What this task involves: Your output should be the records below, word for word and picture-free.

--- Exercise materials Enclosed Below ---

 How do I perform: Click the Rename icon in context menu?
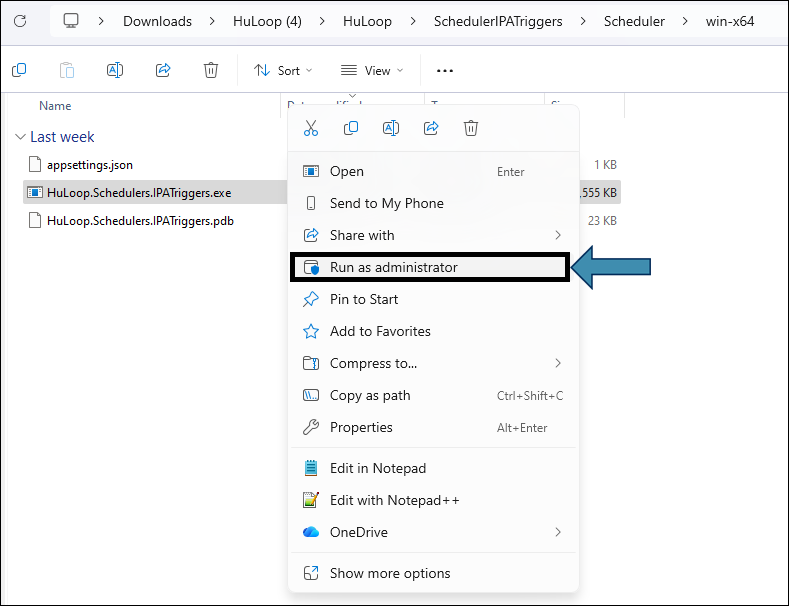tap(391, 128)
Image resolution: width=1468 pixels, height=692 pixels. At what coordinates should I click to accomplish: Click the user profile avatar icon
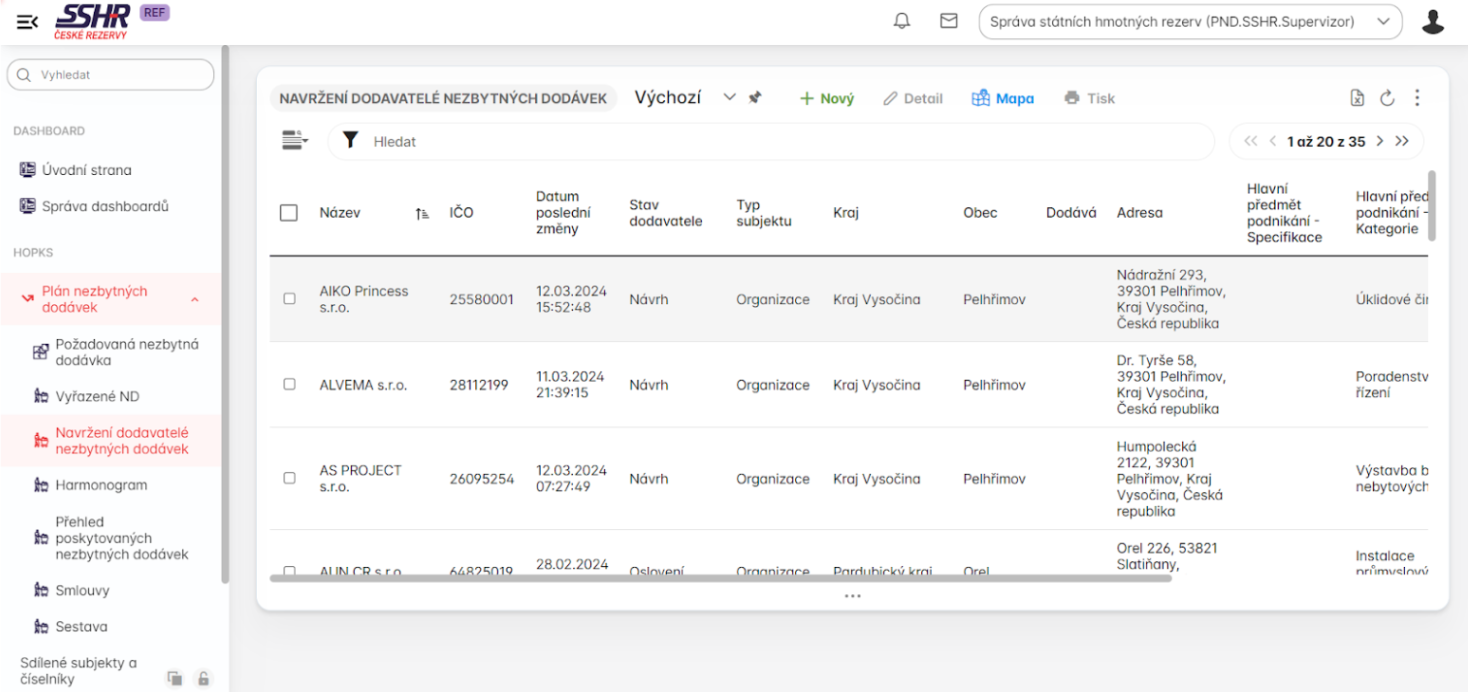[x=1432, y=22]
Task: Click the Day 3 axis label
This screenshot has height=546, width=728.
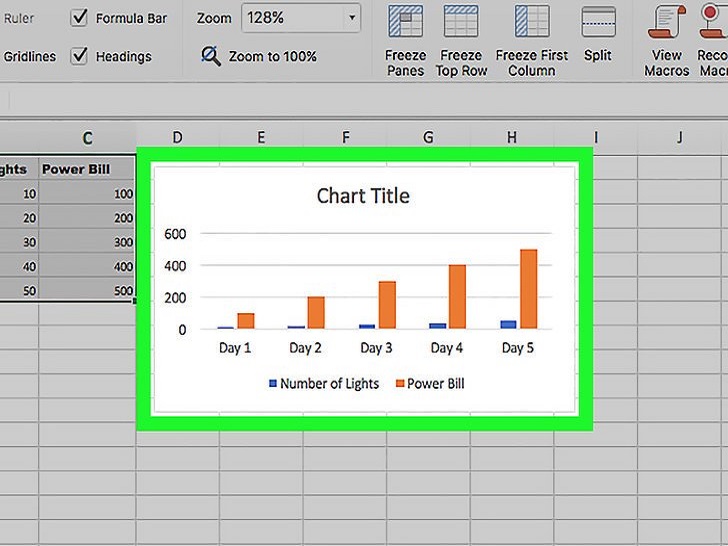Action: (x=376, y=348)
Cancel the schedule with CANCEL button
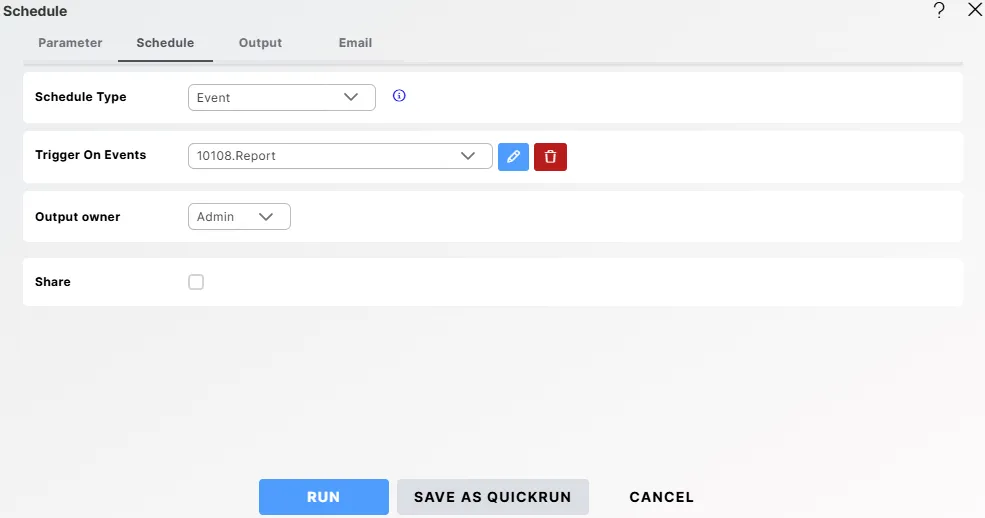Viewport: 985px width, 518px height. 661,497
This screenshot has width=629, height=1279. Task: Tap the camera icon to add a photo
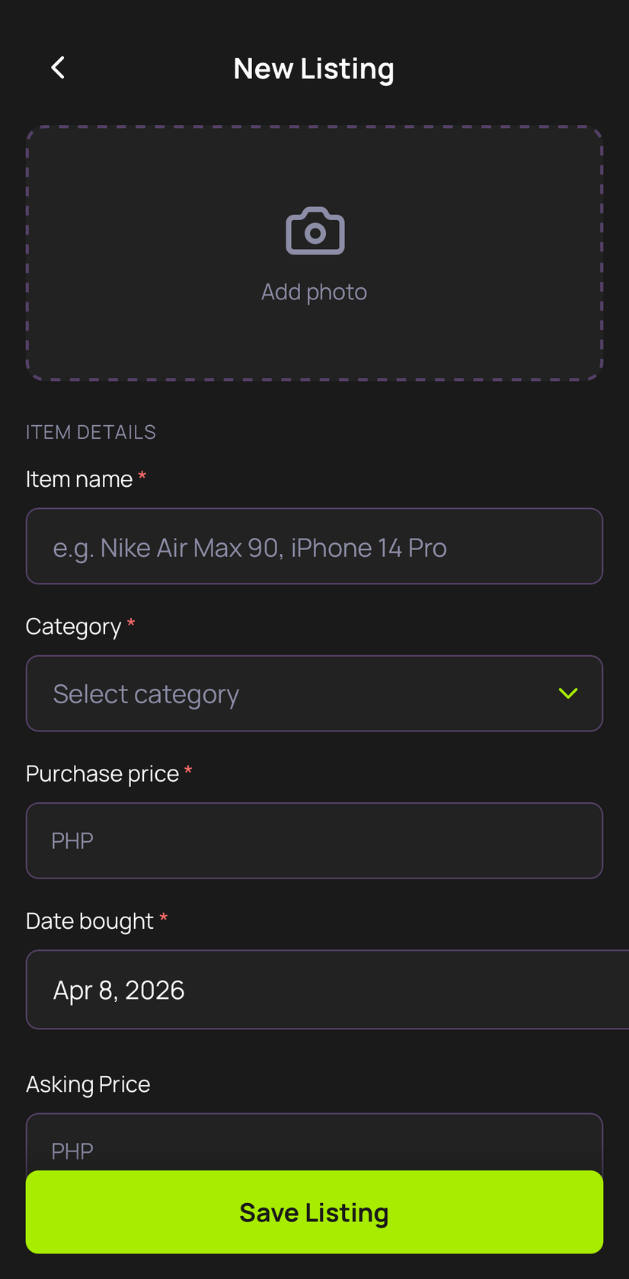tap(314, 229)
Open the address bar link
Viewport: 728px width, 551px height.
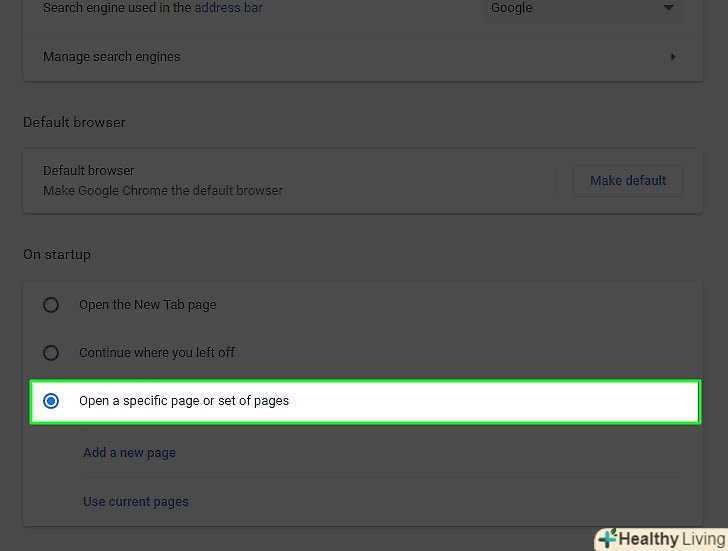click(x=228, y=7)
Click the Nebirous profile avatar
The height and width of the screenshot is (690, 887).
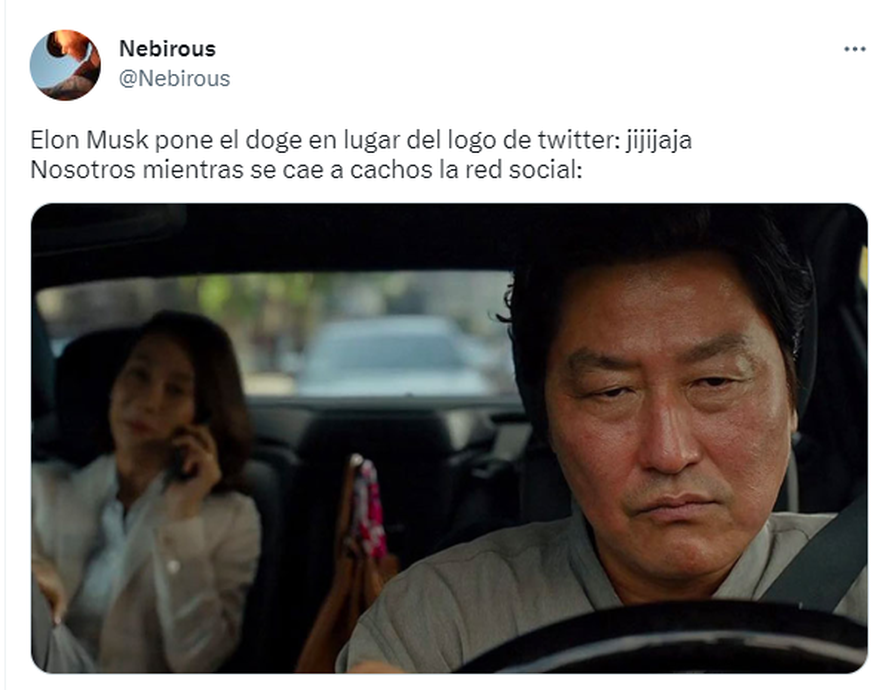click(65, 65)
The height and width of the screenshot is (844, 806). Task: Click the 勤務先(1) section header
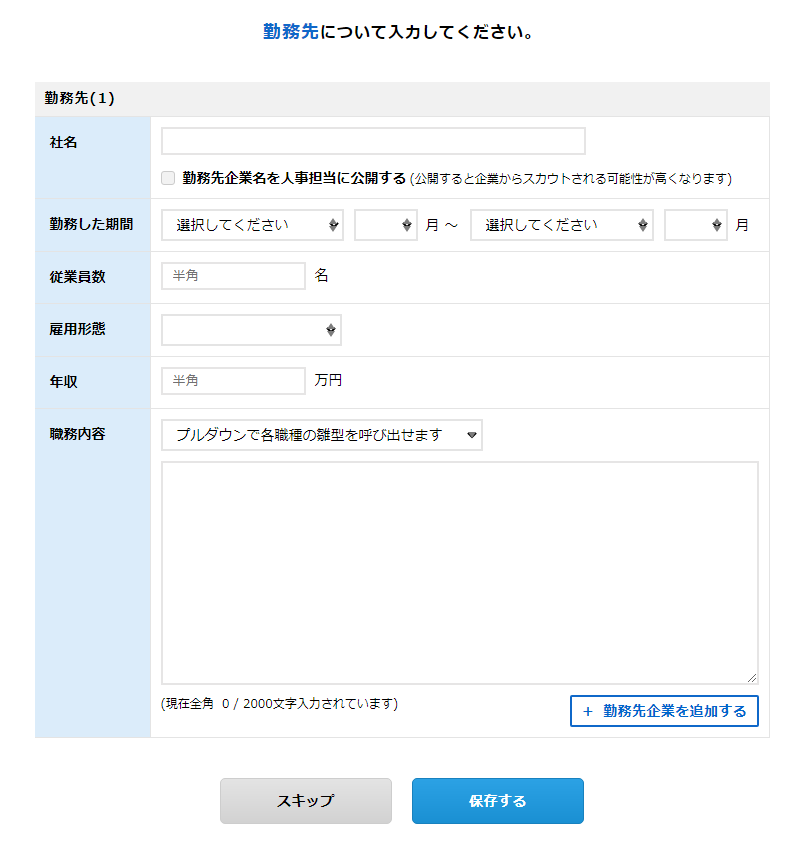[x=402, y=99]
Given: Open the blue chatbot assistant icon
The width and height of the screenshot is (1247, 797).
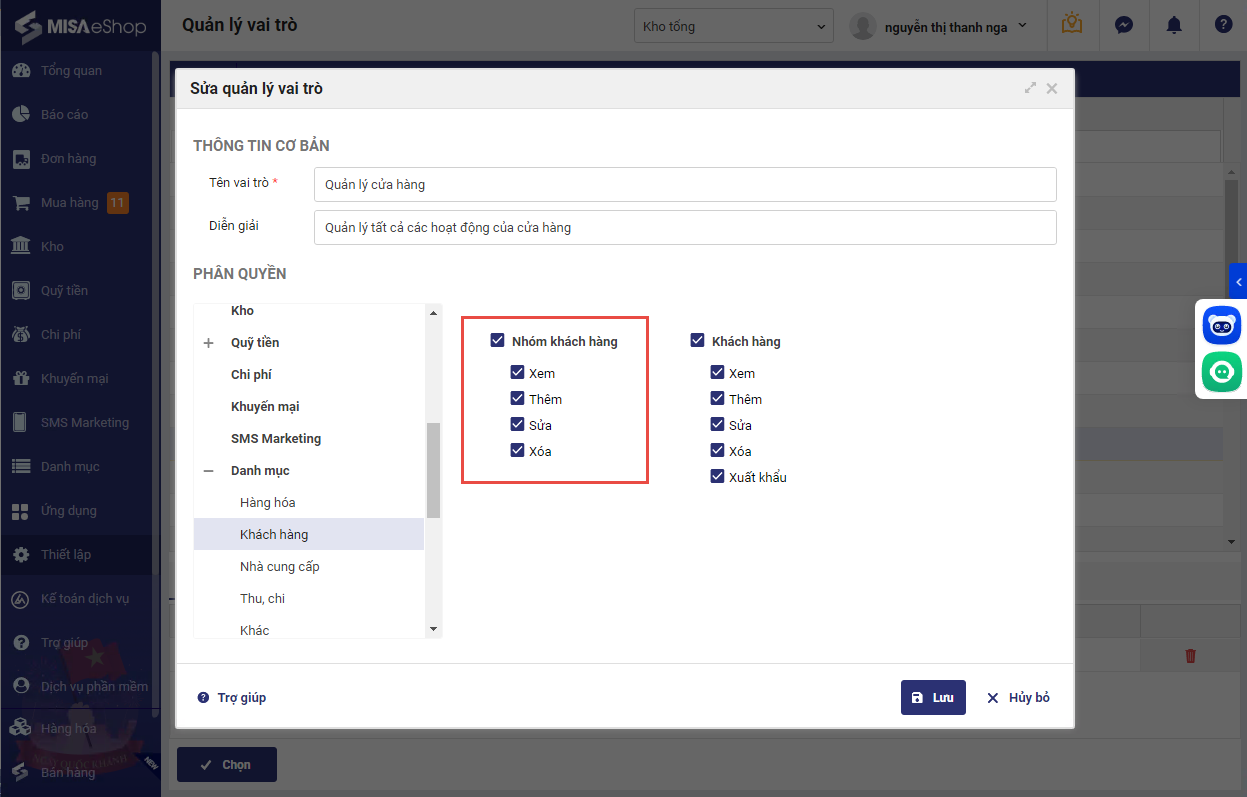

--- End of Enclosed Exercise materials ---

Answer to this problem:
 How do I perform: Click the Rename icon in context menu?
tap(391, 128)
Image resolution: width=1468 pixels, height=692 pixels. At what coordinates should I click to accomplish: Click the user profile avatar icon
[x=1432, y=22]
Task: Click the Day 3 axis label
This screenshot has height=546, width=728.
Action: (x=376, y=348)
Cancel the schedule with CANCEL button
Viewport: 985px width, 518px height. 661,497
This screenshot has width=629, height=1279. Task: Tap the camera icon to add a photo
tap(314, 229)
Open the address bar link
Viewport: 728px width, 551px height.
click(x=228, y=7)
Click the Nebirous profile avatar
The height and width of the screenshot is (690, 887).
click(65, 65)
The height and width of the screenshot is (844, 806). Task: Click the 勤務先(1) section header
[x=402, y=99]
Given: Open the blue chatbot assistant icon
The width and height of the screenshot is (1247, 797).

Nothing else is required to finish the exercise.